Sebagai khalifah Allah di muka bumi manusia berperan menjadi “pengganti/penerus” (QS Yunus,10:14) dan “pemimpin/penguasa”(QS Shad,38;36). Selain harus beribadah dan hanya menyembah kepada Allah SWT, manusia juga berkewajiban mengemban tugas untuk memakmurkan bumi, menjaga ekosistemnya dan menghindarkannya dari kerusakan. Allah berfirman dalam QS Hud,11:61,“Dia telah mrnciptakan kamu dari bumi (tanah) dan menjadikan kamu pemakmurnya”. Sebagai pemakmur, manusia dalam melaksanakan tugasnya selaku khalifah di muka bumi, perlu pengenalan dan penguasaan pengetahuan untuk lebih mengenali jati dirinya berupa:
1.      Mengenal bumi yang menjadi lingkungan wilayah yurisdiksinya.
2.      Mengenal dan menggali rahasia-rahasia alam dan hukum yang ada dibalik alam (taqdir) dan hukum Allah yang tersembunyi (sunatullah),misalnya melalui observasi. Pengenalan oleh manusia terhadap hukum alam, dapat memajukan kehidupan dan kemakmuran dimuka bumi yang sekaligus menjadi tugas dalam mengantar manusia dekat dengan Tuhan-Nya.
3.      Menjaga dan memelihara bumi dari kerusakan termasuk pencemaran lingkungan. Sebagai khalifah,manusia bertanggugjawab terhadap kelangsungan kehidupan di muka bumi.
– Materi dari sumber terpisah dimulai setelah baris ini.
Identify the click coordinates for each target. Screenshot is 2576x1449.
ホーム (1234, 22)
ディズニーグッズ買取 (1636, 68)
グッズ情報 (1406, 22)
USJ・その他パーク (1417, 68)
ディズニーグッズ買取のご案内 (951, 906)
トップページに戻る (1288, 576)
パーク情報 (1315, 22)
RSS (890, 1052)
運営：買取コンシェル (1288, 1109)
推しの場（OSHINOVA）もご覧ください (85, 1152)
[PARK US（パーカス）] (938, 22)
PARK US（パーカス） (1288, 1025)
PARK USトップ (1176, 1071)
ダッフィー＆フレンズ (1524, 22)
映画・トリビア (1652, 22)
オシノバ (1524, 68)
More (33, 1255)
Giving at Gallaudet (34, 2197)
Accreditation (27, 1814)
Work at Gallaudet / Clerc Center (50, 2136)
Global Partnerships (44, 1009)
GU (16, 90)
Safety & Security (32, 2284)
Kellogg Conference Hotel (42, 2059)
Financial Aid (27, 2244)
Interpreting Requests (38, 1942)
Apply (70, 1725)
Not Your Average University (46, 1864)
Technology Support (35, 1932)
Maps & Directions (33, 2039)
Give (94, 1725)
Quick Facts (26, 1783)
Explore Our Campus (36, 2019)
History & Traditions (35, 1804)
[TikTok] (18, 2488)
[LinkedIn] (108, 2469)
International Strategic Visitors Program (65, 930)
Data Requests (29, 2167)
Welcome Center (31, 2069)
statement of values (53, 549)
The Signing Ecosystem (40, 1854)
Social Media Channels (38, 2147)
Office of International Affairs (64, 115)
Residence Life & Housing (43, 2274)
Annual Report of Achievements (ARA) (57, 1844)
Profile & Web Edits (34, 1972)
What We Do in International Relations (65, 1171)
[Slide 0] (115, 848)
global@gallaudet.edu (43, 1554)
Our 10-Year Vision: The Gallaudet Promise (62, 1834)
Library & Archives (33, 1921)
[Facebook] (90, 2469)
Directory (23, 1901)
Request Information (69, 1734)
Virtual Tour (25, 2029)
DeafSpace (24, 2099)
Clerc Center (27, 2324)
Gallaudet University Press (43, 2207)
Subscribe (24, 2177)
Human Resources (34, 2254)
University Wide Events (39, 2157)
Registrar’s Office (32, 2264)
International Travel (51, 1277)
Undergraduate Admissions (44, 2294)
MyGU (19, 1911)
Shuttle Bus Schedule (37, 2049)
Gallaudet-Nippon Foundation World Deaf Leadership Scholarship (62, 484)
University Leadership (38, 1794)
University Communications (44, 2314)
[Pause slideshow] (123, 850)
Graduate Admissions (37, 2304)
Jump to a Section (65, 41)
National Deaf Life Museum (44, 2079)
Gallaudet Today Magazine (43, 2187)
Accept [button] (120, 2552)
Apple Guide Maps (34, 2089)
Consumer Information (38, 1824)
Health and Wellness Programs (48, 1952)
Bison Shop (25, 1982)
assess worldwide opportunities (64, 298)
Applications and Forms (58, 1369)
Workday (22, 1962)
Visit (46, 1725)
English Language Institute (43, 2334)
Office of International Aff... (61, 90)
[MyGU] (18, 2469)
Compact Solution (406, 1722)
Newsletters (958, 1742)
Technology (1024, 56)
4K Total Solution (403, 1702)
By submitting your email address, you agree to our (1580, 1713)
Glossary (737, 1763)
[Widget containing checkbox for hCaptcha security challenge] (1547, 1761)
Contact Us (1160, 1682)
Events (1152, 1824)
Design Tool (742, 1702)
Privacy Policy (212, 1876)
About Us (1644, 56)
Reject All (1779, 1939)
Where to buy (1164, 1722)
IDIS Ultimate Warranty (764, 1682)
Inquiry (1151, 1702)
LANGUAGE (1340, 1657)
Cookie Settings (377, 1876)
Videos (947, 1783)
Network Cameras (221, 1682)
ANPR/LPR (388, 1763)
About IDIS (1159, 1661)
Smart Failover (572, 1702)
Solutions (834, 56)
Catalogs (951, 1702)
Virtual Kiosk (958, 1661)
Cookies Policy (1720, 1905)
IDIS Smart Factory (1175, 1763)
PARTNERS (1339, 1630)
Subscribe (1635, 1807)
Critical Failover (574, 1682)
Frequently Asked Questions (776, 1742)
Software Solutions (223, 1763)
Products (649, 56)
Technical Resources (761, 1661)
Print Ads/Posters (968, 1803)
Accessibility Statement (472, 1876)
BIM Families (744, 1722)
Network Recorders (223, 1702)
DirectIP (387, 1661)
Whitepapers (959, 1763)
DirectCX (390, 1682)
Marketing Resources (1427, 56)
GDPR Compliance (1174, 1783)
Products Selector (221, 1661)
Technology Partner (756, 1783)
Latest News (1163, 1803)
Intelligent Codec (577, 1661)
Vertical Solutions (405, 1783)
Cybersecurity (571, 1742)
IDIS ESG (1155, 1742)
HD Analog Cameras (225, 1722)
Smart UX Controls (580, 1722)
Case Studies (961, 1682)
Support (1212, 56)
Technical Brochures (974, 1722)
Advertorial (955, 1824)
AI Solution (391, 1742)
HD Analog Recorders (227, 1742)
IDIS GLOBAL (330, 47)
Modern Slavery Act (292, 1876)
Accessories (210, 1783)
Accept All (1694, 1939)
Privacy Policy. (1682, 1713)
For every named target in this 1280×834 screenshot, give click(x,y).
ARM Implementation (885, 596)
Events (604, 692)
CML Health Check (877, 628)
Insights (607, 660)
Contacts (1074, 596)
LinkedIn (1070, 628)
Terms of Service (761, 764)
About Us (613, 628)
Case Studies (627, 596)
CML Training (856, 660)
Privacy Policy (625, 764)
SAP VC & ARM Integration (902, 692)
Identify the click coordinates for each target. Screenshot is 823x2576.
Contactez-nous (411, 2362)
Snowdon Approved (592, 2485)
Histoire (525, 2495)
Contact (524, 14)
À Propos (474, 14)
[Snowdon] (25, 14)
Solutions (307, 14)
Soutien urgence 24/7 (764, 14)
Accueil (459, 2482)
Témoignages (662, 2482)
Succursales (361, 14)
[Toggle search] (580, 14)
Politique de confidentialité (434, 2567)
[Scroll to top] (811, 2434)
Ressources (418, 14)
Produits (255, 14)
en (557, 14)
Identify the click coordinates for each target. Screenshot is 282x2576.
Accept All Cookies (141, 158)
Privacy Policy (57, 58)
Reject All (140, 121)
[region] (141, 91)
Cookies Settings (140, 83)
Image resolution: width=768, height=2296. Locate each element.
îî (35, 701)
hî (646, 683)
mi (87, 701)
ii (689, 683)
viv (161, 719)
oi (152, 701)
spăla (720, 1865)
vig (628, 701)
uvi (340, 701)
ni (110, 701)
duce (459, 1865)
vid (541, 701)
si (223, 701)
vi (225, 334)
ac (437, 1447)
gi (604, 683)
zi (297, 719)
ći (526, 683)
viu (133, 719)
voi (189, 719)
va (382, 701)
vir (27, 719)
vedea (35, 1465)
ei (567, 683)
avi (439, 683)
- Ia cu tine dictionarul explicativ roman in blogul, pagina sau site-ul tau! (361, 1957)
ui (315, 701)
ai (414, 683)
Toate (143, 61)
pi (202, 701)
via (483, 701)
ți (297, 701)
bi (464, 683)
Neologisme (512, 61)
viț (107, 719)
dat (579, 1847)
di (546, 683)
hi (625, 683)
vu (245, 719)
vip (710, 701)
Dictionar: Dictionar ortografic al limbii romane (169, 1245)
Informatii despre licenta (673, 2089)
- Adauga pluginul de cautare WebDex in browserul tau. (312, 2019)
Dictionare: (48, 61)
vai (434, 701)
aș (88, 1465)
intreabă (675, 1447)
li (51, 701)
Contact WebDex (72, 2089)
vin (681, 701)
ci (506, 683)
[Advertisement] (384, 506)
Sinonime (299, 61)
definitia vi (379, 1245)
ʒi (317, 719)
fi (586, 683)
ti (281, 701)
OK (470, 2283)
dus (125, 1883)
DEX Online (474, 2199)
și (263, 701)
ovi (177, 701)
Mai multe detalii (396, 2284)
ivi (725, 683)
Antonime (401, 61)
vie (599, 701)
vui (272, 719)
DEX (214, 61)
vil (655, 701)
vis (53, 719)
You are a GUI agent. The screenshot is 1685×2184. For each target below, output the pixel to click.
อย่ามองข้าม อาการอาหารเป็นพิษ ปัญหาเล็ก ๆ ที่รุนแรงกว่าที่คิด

Oleh karena itu setiap manusia agar tidak kehilangan jati dirinya wajib menyingsingkan lengan untuk memakmurkan bumi.
4.      Manusia Bertasbih dan Sujud
Alam semesta bertasbih dan bersujud kepada Allah Al Quddus. Manusia adalah bagian dari alam dan bahkan manusia adalah alam, sepanjang eksistensi kealamannya manusia otomatis juga bertasbih sebagaimana alam semesta bertasbih kepada Allah Al Quddus. Manusia tampaknya melihat dirinya sebagai sesuatu yang terpisah dari alam, karena itu dimana manusia sendiri ada di dalamnya, manusia tidak pernah mengatakan dirinya sebagai alam atau bagian dari alam. Pengakuan tersebut karena sifat manusia, yang mampu bertasbih secara verbal di samping bertasbih secara natural.
C.      Fungsi Manusia
Jika ada pertanyaan apa manusia itu? ada bermacam-macam karena ada bermacam-macam sistem dan masing-masing mempunyai jawaban sendiri. Hal ini bisa dimengerti karena manusia memang makhluk yang kompleks, yang tidak sederhana. Manusia adalah makhluk yang “misterius”, yang selalu menarik untuk dikupas dan dibicarakan (Setiardja, 2005: 21).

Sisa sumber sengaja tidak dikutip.